Start of EXCERPT PROVIDED

The idea of linking gravity with the quantum vacuum was suggested by
Russian physicist Andrei Sakharov in 1968 and has been developed
recently by Puthoff. Haisch and Rueda's latest project is to connect
this idea with their work on inertia.
It's still highly speculative, but they think they can
explain away gravity as an effect of electromagnetic forces.
Oscillating charges in a chunk of matter affect the charged virtual
particles in the vacuum. This polarised vacuum then exerts a force on
the charges in another chunk of matter. In this rather tortuous manner
the two chunks of matter attract each other. "This might explain why
gravity is so weak," says Haisch. "One mass does not pull directly on
another mass but only through the intermediary of the vacuum."
Einstein's theory of general relativity already explains
gravity beautifully in terms of the warping of space-time by matter,
so this "geometrical" description ought to be compatible with the
quantum-vacuum picture. Haisch points out that the curvature of space
can only be inferred from the bending of the paths of light rays. But
the polarised vacuum would bend light paths, just as a piece of glass
does when light enters or leaves it.

End of EXCERPT PROVIDED
Start of RECORDED DATA

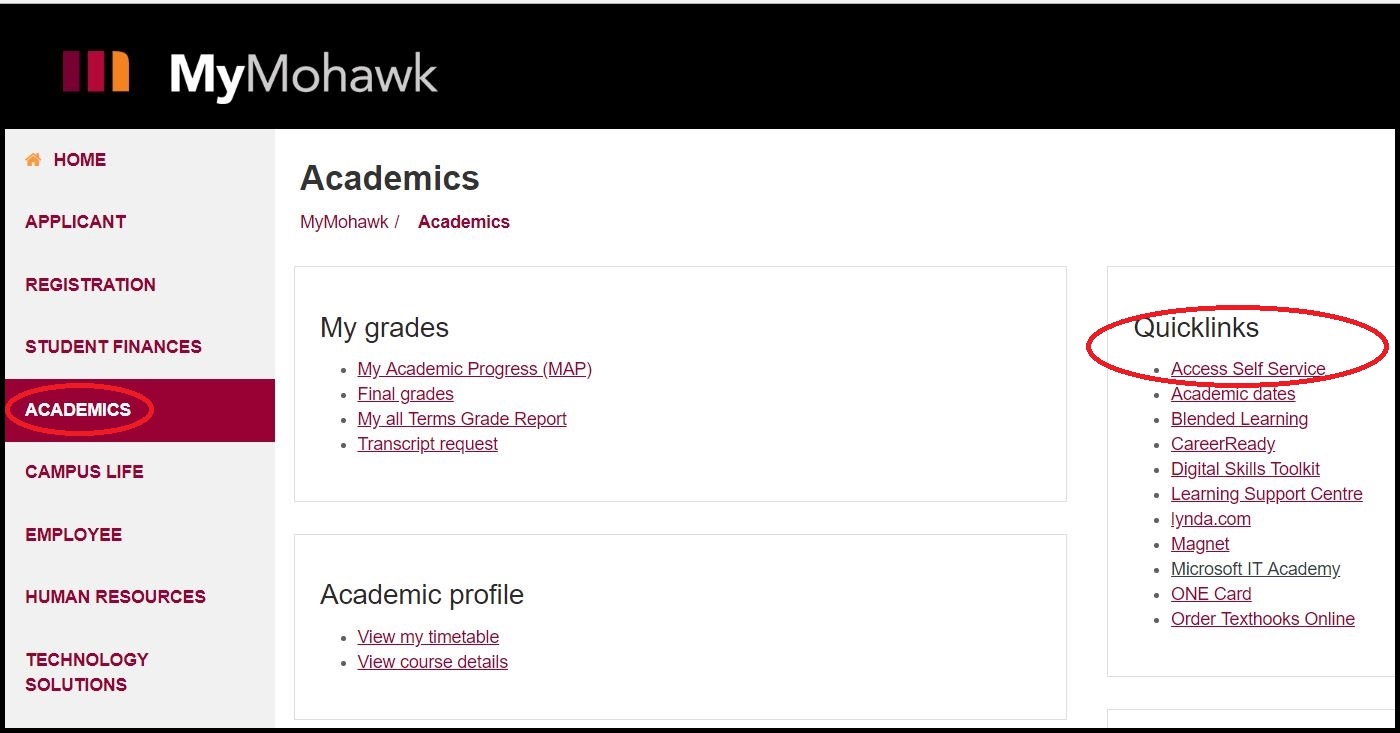Viewport: 1400px width, 733px height.
Task: Access Self Service from Quicklinks
Action: click(1247, 368)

End of RECORDED DATA

#### [SET OF TASKS]
(A) Translate into Spanish the following sentence from the excerpt on gravity and the quantum vacuum: "In this rather tortuous manner the two chunks of matter attract each other."
(B) Reproduce everything in the excerpt on gravity and the quantum vacuum from "The idea of" down to "work on inertia.".

#### [SOLUTIONS BELOW]
(A) De esta manera bastante tortuosa, los dos trozos de materia se atraen entre sí.

(B)
The idea of linking gravity with the quantum vacuum was suggested by
Russian physicist Andrei Sakharov in 1968 and has been developed
recently by Puthoff. Haisch and Rueda's latest project is to connect
this idea with their work on inertia.